High‐Throughput Differentiation of Embryonic Stem Cells into Cardiomyocytes with a Microfabricated Magnetic Pattern and Cyclic Stimulation

Pluripotent stem cells are central tools to many regenerative medicine strategies due to their ability to differentiate toward the three embryonic germ layers. One challenge remains in providing control over their differentiation into specific lineages, such as cardiac commitment. Here, the possibility of directing cardiomyogenesis of embryonic stem cells using a microfabricated magnetic pattern is demonstrated. The stem cells are labeled with magnetic nanoparticles, aggregated into embryoid bodies (EBs) onto the pattern, and stimulated with a local magnetic force applied via the pattern.
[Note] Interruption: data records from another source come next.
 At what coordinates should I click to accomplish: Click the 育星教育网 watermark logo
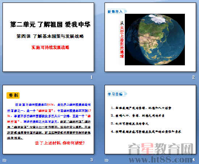pyautogui.click(x=161, y=149)
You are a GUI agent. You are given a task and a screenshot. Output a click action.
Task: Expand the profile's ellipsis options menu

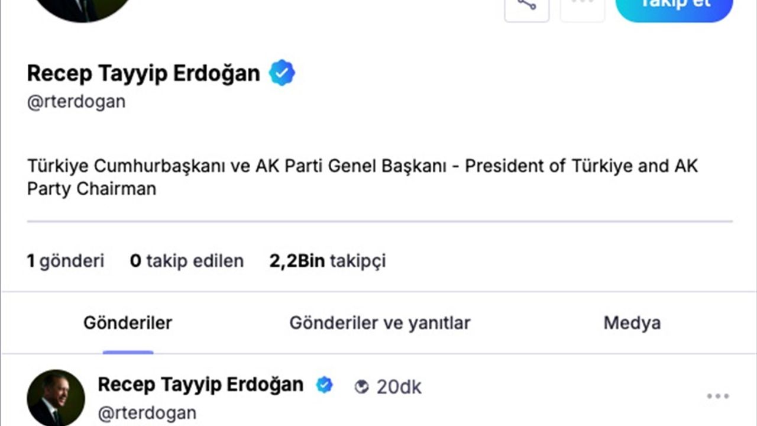coord(582,6)
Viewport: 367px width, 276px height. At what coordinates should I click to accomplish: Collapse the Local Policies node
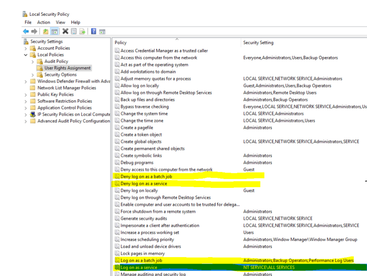25,54
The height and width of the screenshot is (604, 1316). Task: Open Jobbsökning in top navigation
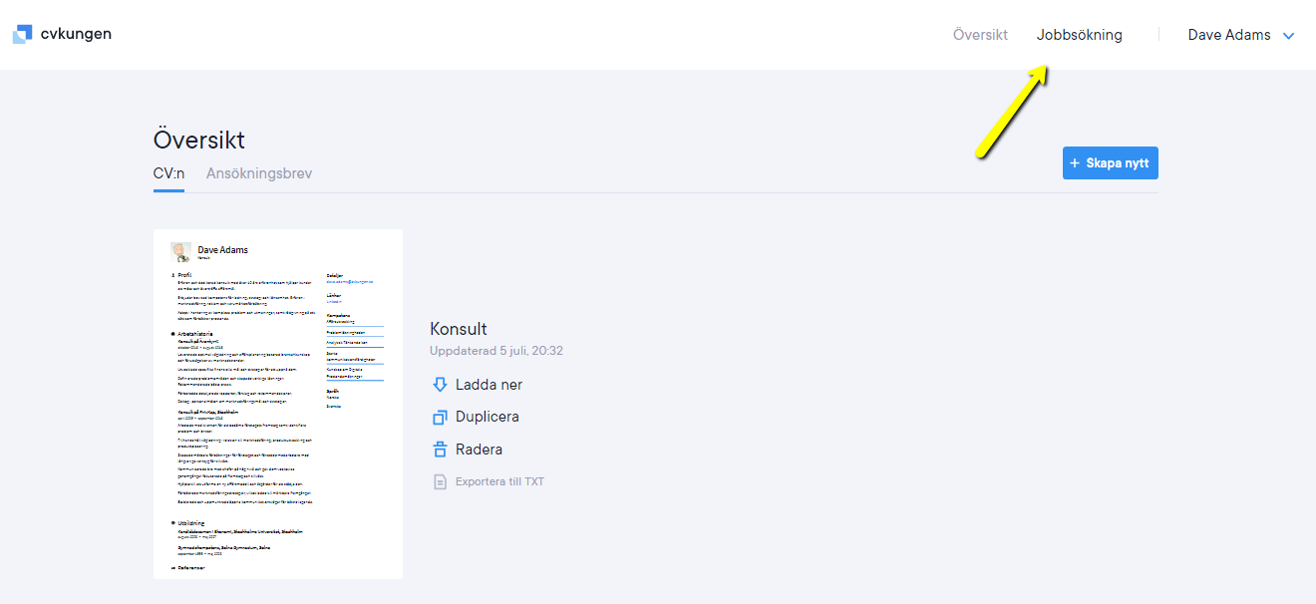point(1079,35)
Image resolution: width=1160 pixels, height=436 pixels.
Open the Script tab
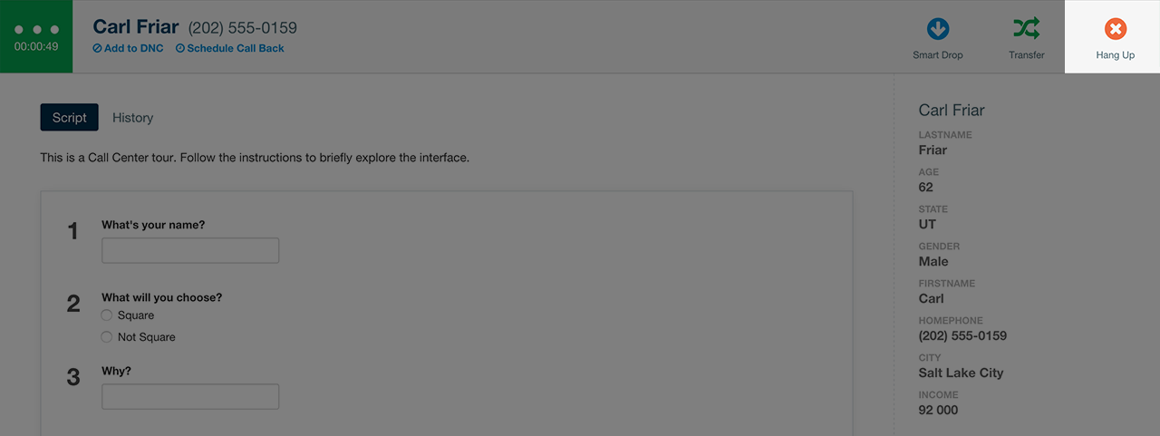(x=70, y=118)
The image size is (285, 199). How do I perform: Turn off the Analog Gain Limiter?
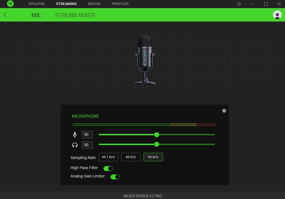pos(115,177)
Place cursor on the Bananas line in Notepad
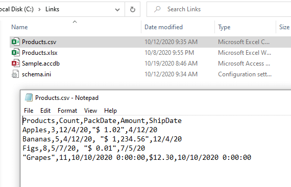 pos(102,139)
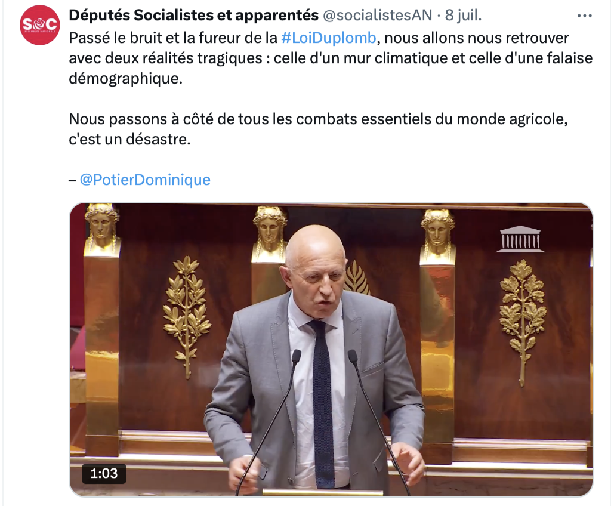
Task: Open the Députés Socialistes et apparentés profile name
Action: tap(194, 15)
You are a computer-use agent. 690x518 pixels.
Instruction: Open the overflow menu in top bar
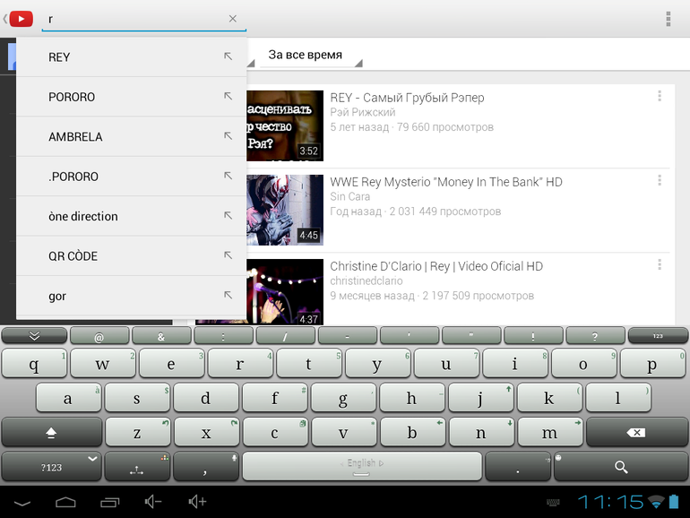pyautogui.click(x=668, y=19)

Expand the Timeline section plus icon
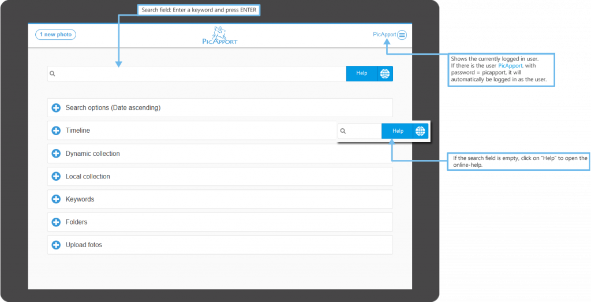[x=56, y=131]
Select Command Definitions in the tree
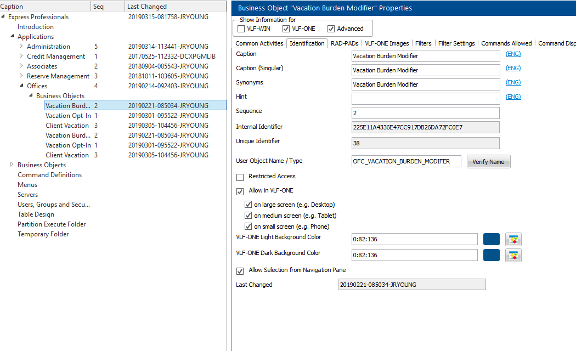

The EBs formed on this magnetic device experience the same differentiation profile as the ones created by the common hanging drop approach, while it allows high‐throughput production of hundreds of EBs. Further on/off cyclic magnetic force stimulation mediated by the same device is sufficient to enhance cardiomyogenesis in a way that almost all EBs develop spontaneous beating, confirmed by the overexpression of α‐actin and troponin proteins, and by the upregulation (twofold to fivefold) of genes involved in mesoderm differentiation (Nkx2.5, Gata4, and Gata6), and more specifically cardiac lineage (Tnnt2, Myh6, and Myl‐2). Beyond holding high application‐level potential, this work confirms that physical forces, and specifically on/off dynamic ones can be sufficient to govern cell function. Using a pattern of magnetic microtips and magnetically labeled embryonic stem cells, high‐throughput cell aggregation into embryoid bodies can be achieved. The magnetic pattern allows an on/off magneto‐mechanical stimulation of the stem cells, which impressively enhances their differentiation into cardiomyocytes when compared to a conventional hanging drop method, with over 90% of embryoid bodies developing spontaneous beating.